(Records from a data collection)
--- START ---

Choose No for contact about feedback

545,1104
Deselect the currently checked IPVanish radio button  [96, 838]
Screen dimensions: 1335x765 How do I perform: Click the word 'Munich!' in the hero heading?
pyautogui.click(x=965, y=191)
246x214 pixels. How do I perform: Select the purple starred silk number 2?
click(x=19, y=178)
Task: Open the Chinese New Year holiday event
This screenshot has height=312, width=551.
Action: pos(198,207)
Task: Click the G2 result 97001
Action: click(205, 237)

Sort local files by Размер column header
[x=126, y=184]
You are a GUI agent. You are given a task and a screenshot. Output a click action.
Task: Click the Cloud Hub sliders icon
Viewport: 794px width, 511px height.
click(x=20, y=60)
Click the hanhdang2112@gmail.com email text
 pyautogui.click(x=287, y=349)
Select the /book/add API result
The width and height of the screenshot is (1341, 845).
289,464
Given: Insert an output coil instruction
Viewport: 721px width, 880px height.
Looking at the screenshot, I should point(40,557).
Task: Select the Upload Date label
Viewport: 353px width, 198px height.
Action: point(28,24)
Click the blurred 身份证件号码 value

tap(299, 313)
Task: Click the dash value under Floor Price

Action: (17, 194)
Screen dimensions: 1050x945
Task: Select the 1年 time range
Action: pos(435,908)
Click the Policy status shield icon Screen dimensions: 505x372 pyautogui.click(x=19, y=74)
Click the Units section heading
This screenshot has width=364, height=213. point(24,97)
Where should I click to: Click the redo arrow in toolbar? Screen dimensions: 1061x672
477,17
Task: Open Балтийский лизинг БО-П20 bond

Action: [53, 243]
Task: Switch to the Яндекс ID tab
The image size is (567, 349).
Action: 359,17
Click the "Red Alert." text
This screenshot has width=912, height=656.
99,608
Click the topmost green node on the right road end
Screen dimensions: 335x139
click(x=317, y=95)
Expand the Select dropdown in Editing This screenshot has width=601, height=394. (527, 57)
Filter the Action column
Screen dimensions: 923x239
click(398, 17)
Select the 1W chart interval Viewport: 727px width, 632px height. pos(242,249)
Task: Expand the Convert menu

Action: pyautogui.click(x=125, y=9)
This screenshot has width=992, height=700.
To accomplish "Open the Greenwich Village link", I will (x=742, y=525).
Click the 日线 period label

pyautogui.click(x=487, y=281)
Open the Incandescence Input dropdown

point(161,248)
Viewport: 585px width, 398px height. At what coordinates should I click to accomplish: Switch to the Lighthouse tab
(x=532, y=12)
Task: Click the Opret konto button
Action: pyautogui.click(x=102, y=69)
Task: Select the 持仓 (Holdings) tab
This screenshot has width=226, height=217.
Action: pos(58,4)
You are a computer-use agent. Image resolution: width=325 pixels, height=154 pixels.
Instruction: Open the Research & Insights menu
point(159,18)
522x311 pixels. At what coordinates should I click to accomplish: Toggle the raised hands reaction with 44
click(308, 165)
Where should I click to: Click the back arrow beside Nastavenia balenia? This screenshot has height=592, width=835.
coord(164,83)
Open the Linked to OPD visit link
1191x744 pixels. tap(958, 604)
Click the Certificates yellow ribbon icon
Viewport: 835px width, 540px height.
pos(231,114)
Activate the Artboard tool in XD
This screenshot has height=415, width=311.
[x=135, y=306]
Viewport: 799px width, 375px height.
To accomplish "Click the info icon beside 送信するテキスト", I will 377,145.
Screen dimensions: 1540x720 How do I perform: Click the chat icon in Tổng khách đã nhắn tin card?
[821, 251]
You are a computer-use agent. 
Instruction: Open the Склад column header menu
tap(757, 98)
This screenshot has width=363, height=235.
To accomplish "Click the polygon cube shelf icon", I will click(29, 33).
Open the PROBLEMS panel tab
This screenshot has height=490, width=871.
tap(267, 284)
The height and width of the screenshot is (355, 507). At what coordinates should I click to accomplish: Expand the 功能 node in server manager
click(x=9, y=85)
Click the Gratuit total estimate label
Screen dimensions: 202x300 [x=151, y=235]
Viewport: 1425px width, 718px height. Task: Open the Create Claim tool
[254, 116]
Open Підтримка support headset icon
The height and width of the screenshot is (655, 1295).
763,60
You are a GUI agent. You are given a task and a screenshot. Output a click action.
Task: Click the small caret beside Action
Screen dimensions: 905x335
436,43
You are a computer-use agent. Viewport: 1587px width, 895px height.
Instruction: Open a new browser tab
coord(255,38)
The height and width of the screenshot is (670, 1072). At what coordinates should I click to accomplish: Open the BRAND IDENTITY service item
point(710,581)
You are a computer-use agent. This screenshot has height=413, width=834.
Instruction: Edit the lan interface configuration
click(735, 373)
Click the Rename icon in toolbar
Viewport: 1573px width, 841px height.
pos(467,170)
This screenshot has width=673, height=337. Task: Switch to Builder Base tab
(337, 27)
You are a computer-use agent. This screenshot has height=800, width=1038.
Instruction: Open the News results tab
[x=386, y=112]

--- END ---

◆ **WHAT YOU WILL DO**
Retype the records above exactly as they appear.

◆ **YOUR RESPONSE**
Choose No for contact about feedback

545,1104
Deselect the currently checked IPVanish radio button  [96, 838]
Screen dimensions: 1335x765 How do I perform: Click the word 'Munich!' in the hero heading?
pyautogui.click(x=965, y=191)
246x214 pixels. How do I perform: Select the purple starred silk number 2?
click(x=19, y=178)
Task: Open the Chinese New Year holiday event
This screenshot has height=312, width=551.
Action: pos(198,207)
Task: Click the G2 result 97001
Action: click(205, 237)

Sort local files by Размер column header
[x=126, y=184]
You are a GUI agent. You are given a task and a screenshot. Output a click action.
Task: Click the Cloud Hub sliders icon
Viewport: 794px width, 511px height.
click(x=20, y=60)
Click the hanhdang2112@gmail.com email text
 pyautogui.click(x=287, y=349)
Select the /book/add API result
The width and height of the screenshot is (1341, 845).
289,464
Given: Insert an output coil instruction
Viewport: 721px width, 880px height.
Looking at the screenshot, I should point(40,557).
Task: Select the Upload Date label
Viewport: 353px width, 198px height.
Action: point(28,24)
Click the blurred 身份证件号码 value

tap(299, 313)
Task: Click the dash value under Floor Price

Action: (17, 194)
Screen dimensions: 1050x945
Task: Select the 1年 time range
Action: pos(435,908)
Click the Policy status shield icon Screen dimensions: 505x372 pyautogui.click(x=19, y=74)
Click the Units section heading
This screenshot has width=364, height=213. point(24,97)
Where should I click to: Click the redo arrow in toolbar? Screen dimensions: 1061x672
477,17
Task: Open Балтийский лизинг БО-П20 bond

Action: [53, 243]
Task: Switch to the Яндекс ID tab
The image size is (567, 349).
Action: 359,17
Click the "Red Alert." text
This screenshot has width=912, height=656.
99,608
Click the topmost green node on the right road end
Screen dimensions: 335x139
click(x=317, y=95)
Expand the Select dropdown in Editing This screenshot has width=601, height=394. (527, 57)
Filter the Action column
Screen dimensions: 923x239
click(398, 17)
Select the 1W chart interval Viewport: 727px width, 632px height. pos(242,249)
Task: Expand the Convert menu

Action: pyautogui.click(x=125, y=9)
This screenshot has width=992, height=700.
To accomplish "Open the Greenwich Village link", I will (x=742, y=525).
Click the 日线 period label

pyautogui.click(x=487, y=281)
Open the Incandescence Input dropdown

point(161,248)
Viewport: 585px width, 398px height. At what coordinates should I click to accomplish: Switch to the Lighthouse tab
(x=532, y=12)
Task: Click the Opret konto button
Action: pyautogui.click(x=102, y=69)
Task: Select the 持仓 (Holdings) tab
This screenshot has width=226, height=217.
Action: pos(58,4)
You are a computer-use agent. Image resolution: width=325 pixels, height=154 pixels.
Instruction: Open the Research & Insights menu
point(159,18)
522x311 pixels. At what coordinates should I click to accomplish: Toggle the raised hands reaction with 44
click(308, 165)
Where should I click to: Click the back arrow beside Nastavenia balenia? This screenshot has height=592, width=835.
coord(164,83)
Open the Linked to OPD visit link
1191x744 pixels. tap(958, 604)
Click the Certificates yellow ribbon icon
Viewport: 835px width, 540px height.
pos(231,114)
Activate the Artboard tool in XD
This screenshot has height=415, width=311.
[x=135, y=306]
Viewport: 799px width, 375px height.
To accomplish "Click the info icon beside 送信するテキスト", I will 377,145.
Screen dimensions: 1540x720 How do I perform: Click the chat icon in Tổng khách đã nhắn tin card?
[821, 251]
You are a computer-use agent. 
Instruction: Open the Склад column header menu
tap(757, 98)
This screenshot has width=363, height=235.
To accomplish "Click the polygon cube shelf icon", I will click(29, 33).
Open the PROBLEMS panel tab
This screenshot has height=490, width=871.
tap(267, 284)
The height and width of the screenshot is (355, 507). At what coordinates should I click to accomplish: Expand the 功能 node in server manager
click(x=9, y=85)
Click the Gratuit total estimate label
Screen dimensions: 202x300 [x=151, y=235]
Viewport: 1425px width, 718px height. Task: Open the Create Claim tool
[254, 116]
Open Підтримка support headset icon
The height and width of the screenshot is (655, 1295).
763,60
You are a GUI agent. You are given a task and a screenshot. Output a click action.
Task: Click the small caret beside Action
Screen dimensions: 905x335
436,43
You are a computer-use agent. Viewport: 1587px width, 895px height.
Instruction: Open a new browser tab
coord(255,38)
The height and width of the screenshot is (670, 1072). At what coordinates should I click to accomplish: Open the BRAND IDENTITY service item
point(710,581)
You are a computer-use agent. This screenshot has height=413, width=834.
Instruction: Edit the lan interface configuration
click(735, 373)
Click the Rename icon in toolbar
Viewport: 1573px width, 841px height.
pos(467,170)
This screenshot has width=673, height=337. Task: Switch to Builder Base tab
(337, 27)
You are a computer-use agent. This screenshot has height=800, width=1038.
Instruction: Open the News results tab
[x=386, y=112]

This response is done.